[Material supplied]
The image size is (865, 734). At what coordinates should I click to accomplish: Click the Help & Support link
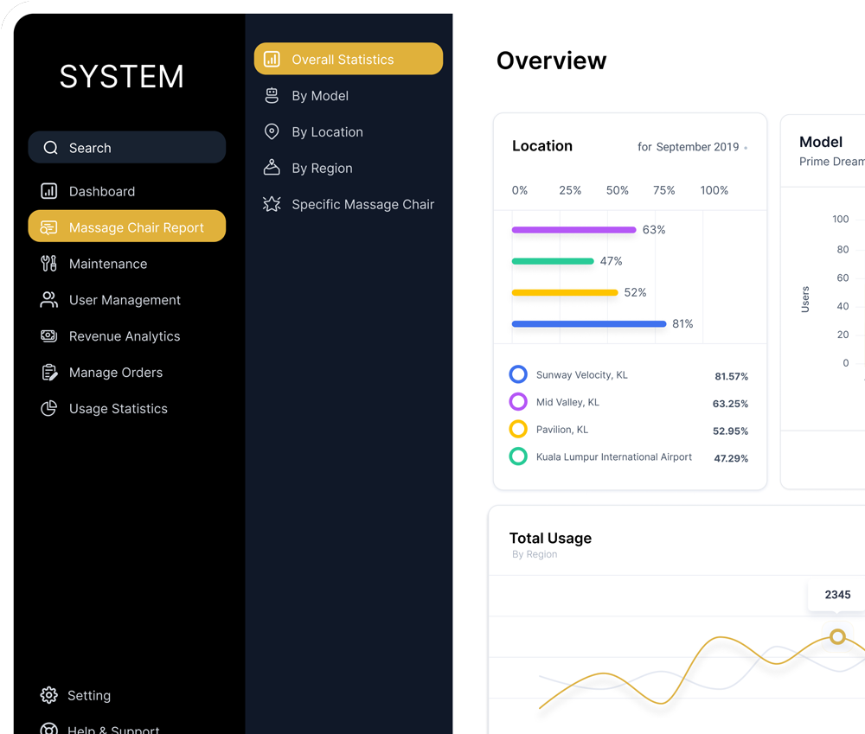[x=112, y=728]
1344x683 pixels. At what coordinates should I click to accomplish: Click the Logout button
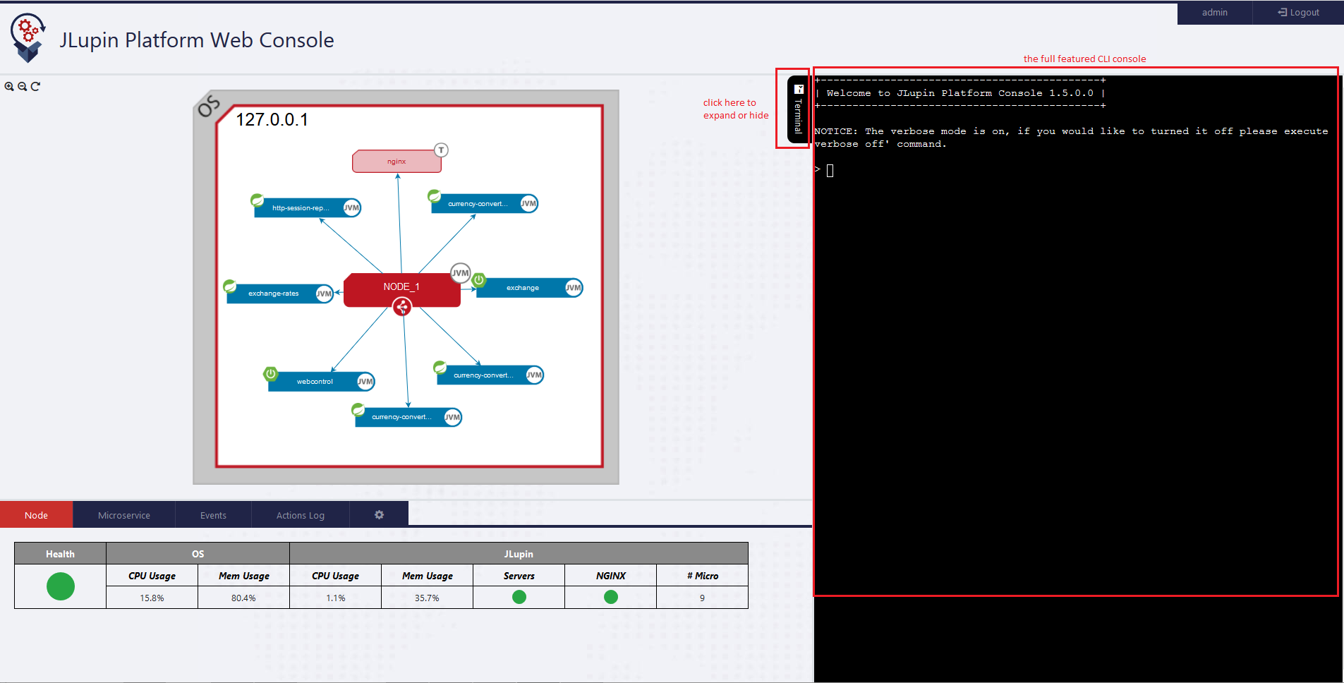[x=1298, y=13]
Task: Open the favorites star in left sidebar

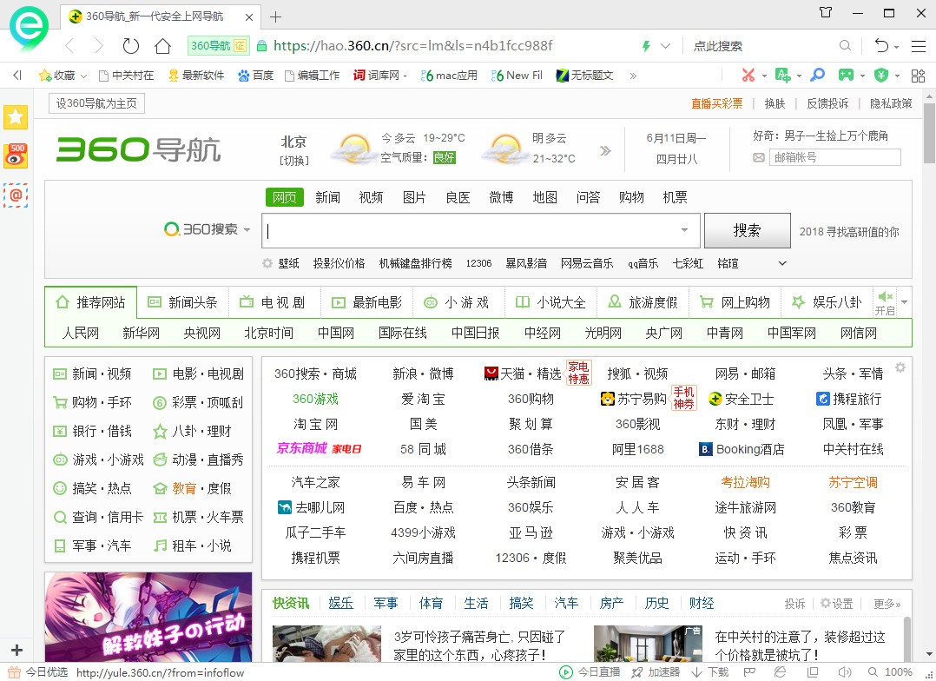Action: (x=16, y=116)
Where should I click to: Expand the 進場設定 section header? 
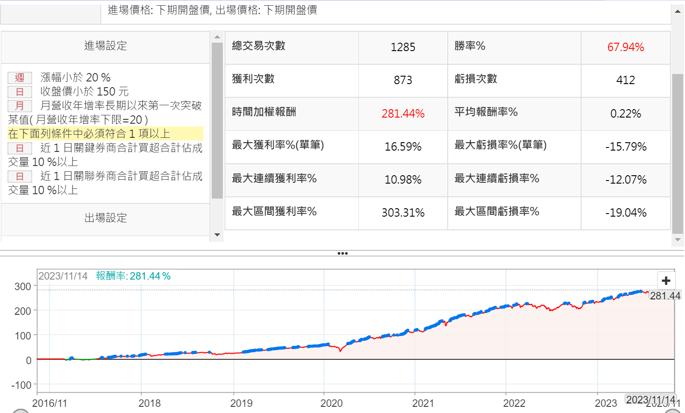point(105,46)
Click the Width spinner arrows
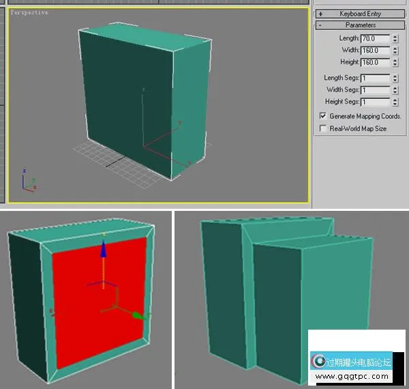Image resolution: width=409 pixels, height=389 pixels. pyautogui.click(x=395, y=51)
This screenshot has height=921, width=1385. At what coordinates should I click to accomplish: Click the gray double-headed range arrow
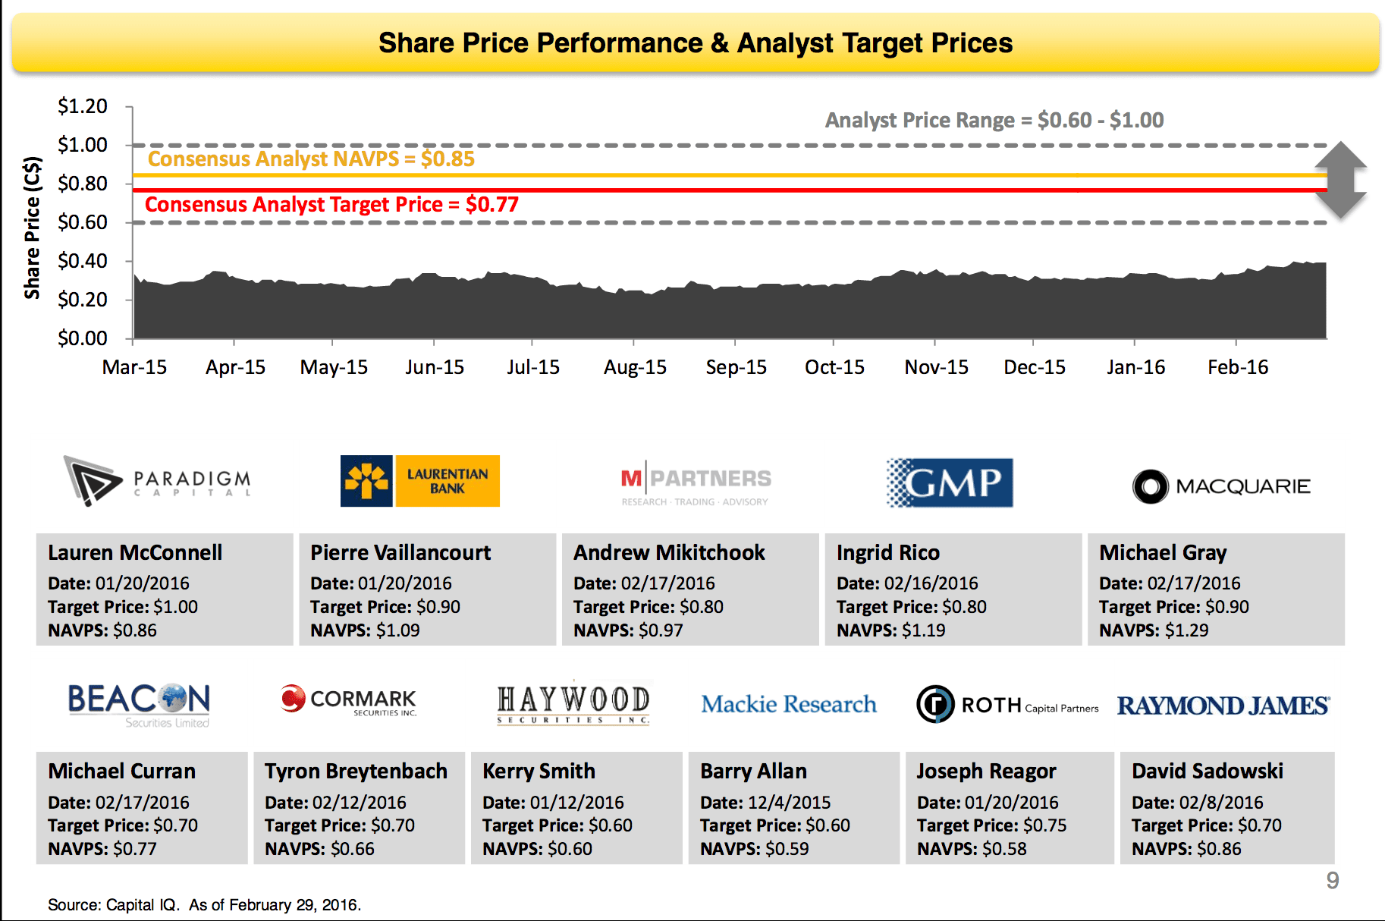coord(1340,181)
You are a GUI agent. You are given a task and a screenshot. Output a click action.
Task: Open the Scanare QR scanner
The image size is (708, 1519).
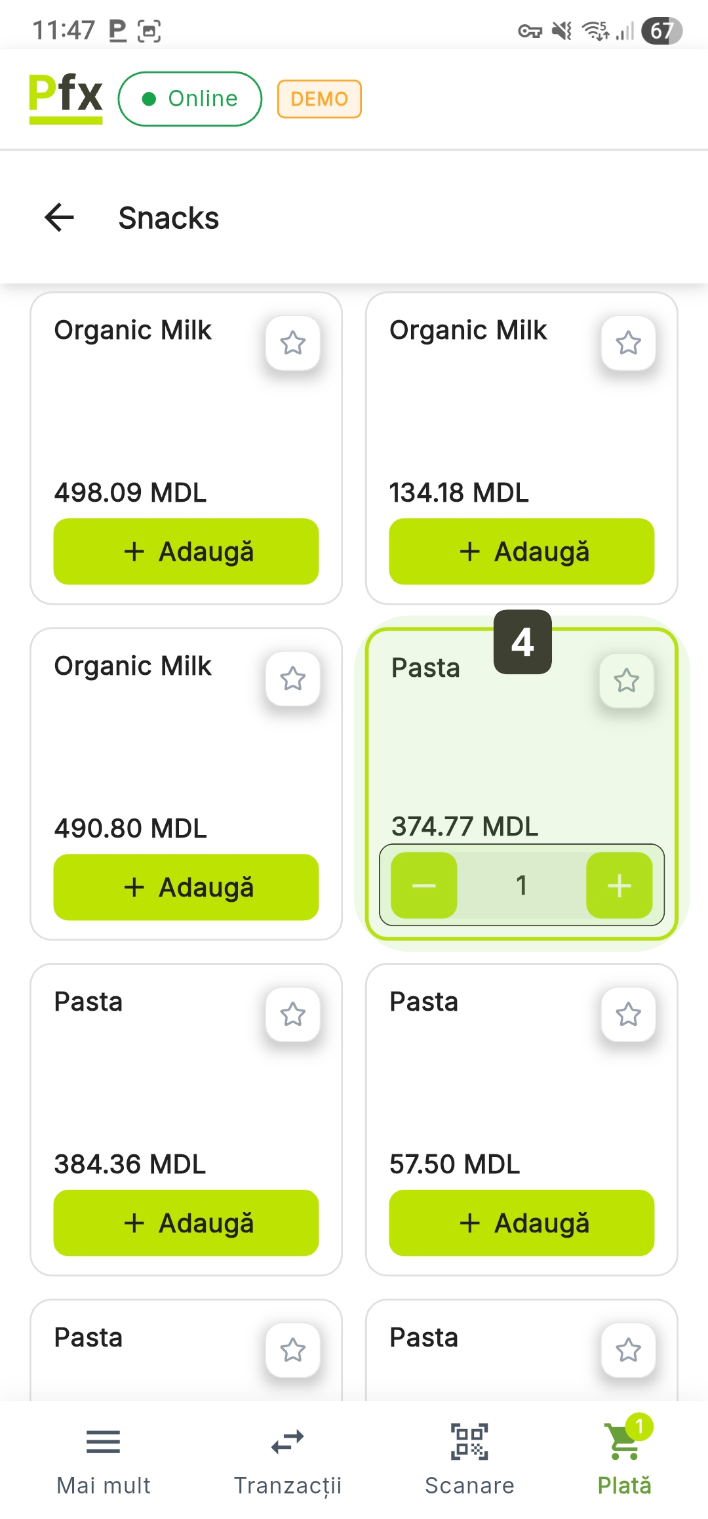pyautogui.click(x=469, y=1457)
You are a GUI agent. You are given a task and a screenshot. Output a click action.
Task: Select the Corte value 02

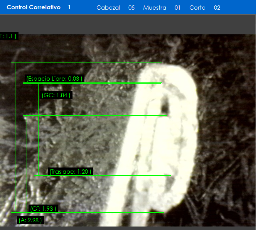click(217, 8)
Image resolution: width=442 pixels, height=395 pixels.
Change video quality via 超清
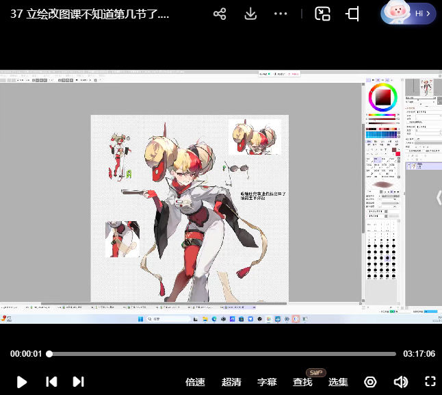[231, 382]
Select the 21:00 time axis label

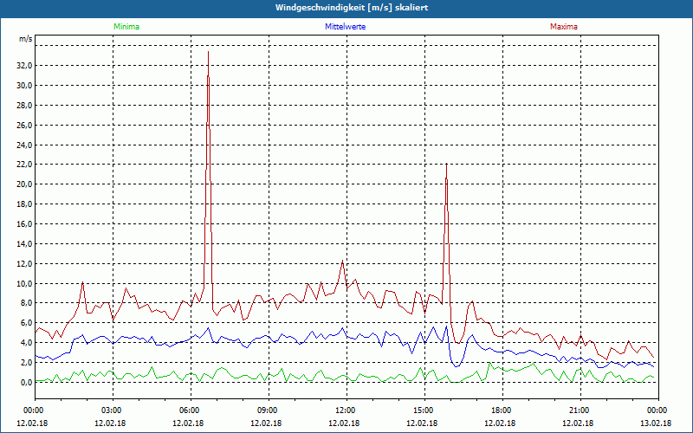coord(579,410)
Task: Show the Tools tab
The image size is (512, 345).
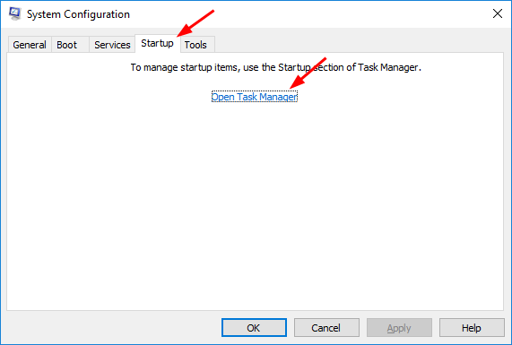Action: 197,45
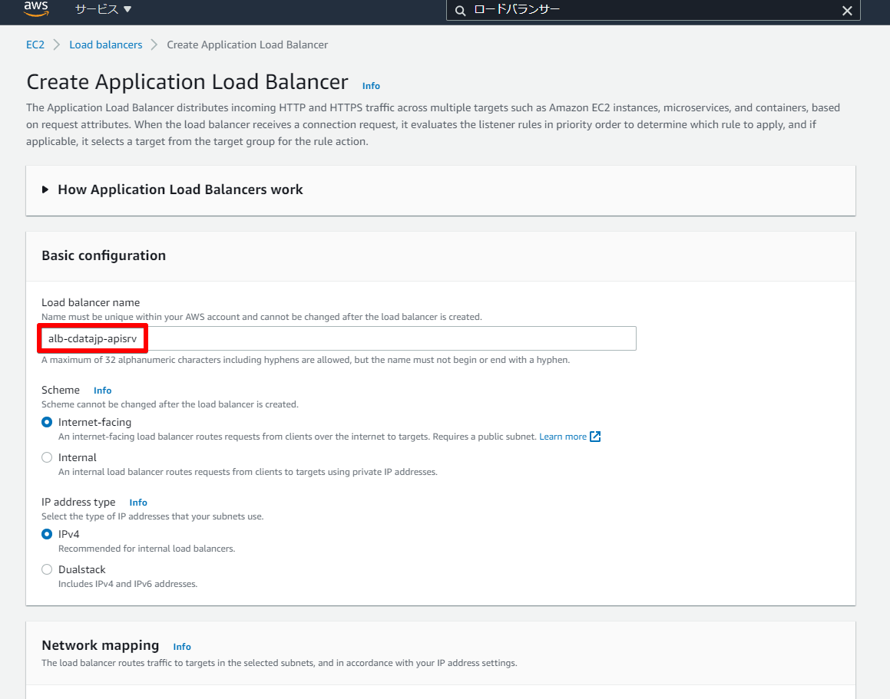Open Info link beside Network mapping
This screenshot has height=699, width=890.
click(x=182, y=647)
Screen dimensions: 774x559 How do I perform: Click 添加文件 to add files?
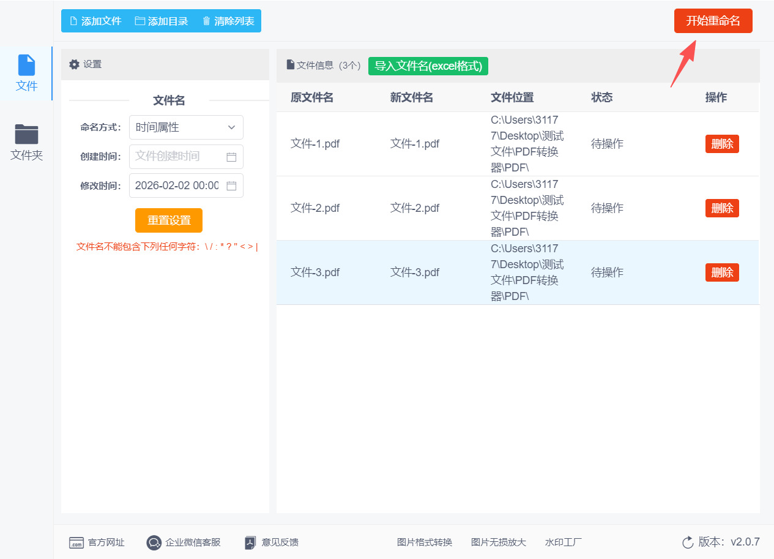point(95,21)
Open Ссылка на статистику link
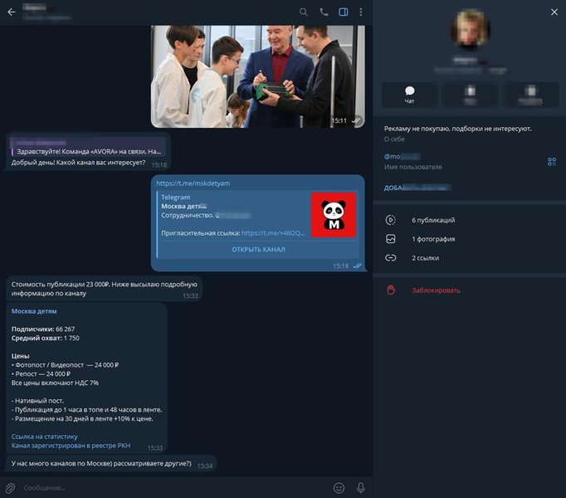566x498 pixels. tap(44, 437)
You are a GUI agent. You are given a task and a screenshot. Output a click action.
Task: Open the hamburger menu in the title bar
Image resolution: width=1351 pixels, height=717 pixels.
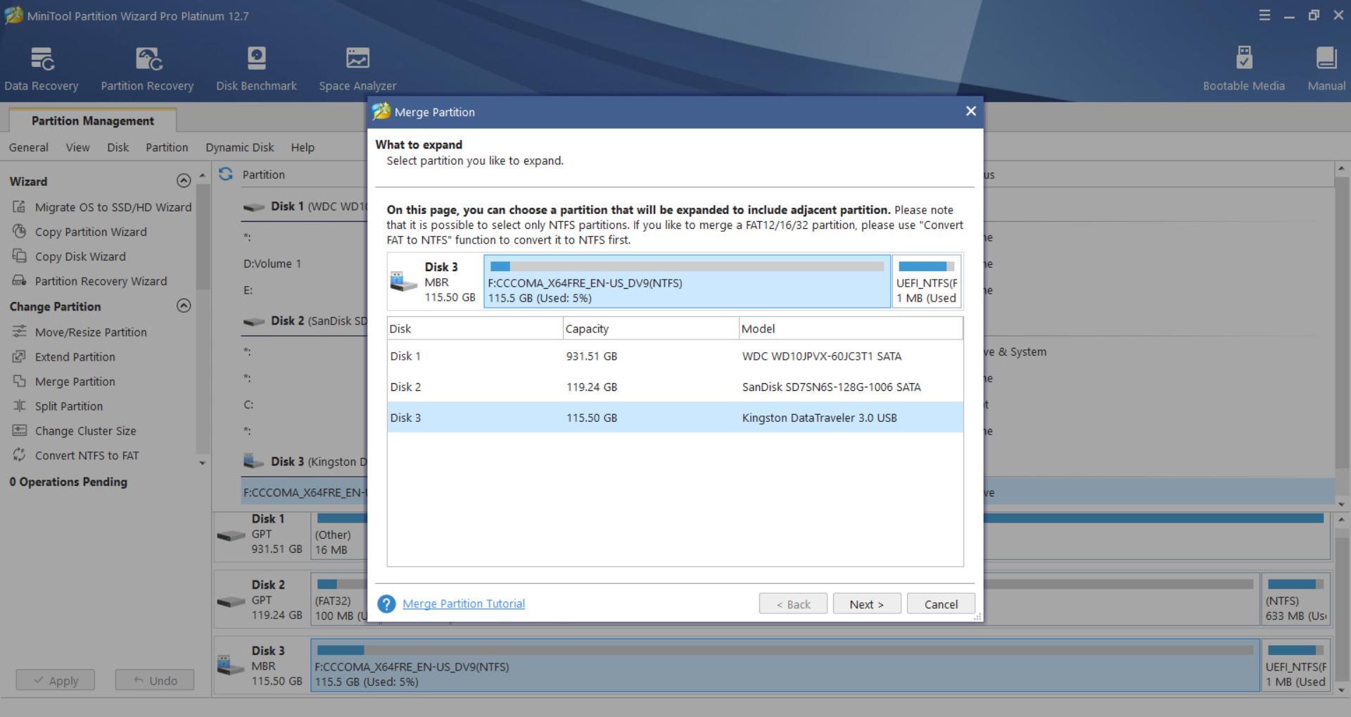[1264, 15]
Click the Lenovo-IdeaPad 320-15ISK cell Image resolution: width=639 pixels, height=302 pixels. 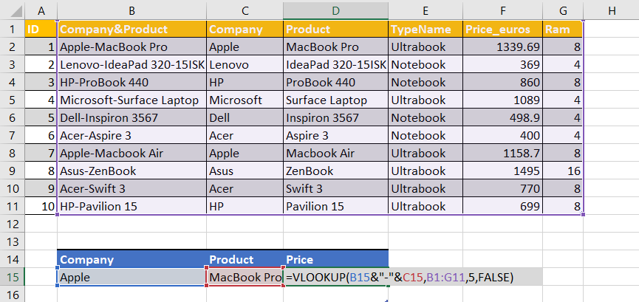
[/Material supplied]
- **Exercise brief**: The answer must be the full listing, restated word for word, with no pictures in it.

- **Output of the exercise**:
The image size is (865, 734). At what coordinates should I click to accomplish: Click the Help & Support link
[x=112, y=728]
1344x683 pixels. At what coordinates should I click to accomplish: Click the Logout button
[x=1298, y=13]
Task: Open the favorites star in left sidebar

Action: (x=16, y=116)
Where should I click to: Expand the 進場設定 section header? 
point(105,46)
Click the Width spinner arrows
Image resolution: width=409 pixels, height=389 pixels. pyautogui.click(x=395, y=51)
This screenshot has height=921, width=1385. At what coordinates should I click to accomplish: Click the gray double-headed range arrow
coord(1340,181)
You are a GUI agent. You are given a task and a screenshot. Output a click action.
Task: Open the Scanare QR scanner
The image size is (708, 1519).
pyautogui.click(x=469, y=1457)
You are a GUI agent. You are given a task and a screenshot. Output a click action.
Task: Select the Corte value 02

click(217, 8)
Image resolution: width=442 pixels, height=395 pixels.
Change video quality via 超清
[231, 382]
Select the 21:00 time axis label

coord(579,410)
Task: Show the Tools tab
The image size is (512, 345).
Action: 197,45
Open Info link beside Network mapping
This screenshot has height=699, width=890.
click(x=182, y=647)
Screen dimensions: 774x559 How do I perform: Click 添加文件 to add files?
point(95,21)
Open Ссылка на статистику link
566x498 pixels. tap(44, 437)
You are a GUI agent. You are given a task and a screenshot. Output a click action.
Task: Open the hamburger menu in the title bar
Image resolution: width=1351 pixels, height=717 pixels.
[1264, 15]
Click the Lenovo-IdeaPad 320-15ISK cell Image resolution: width=639 pixels, height=302 pixels. 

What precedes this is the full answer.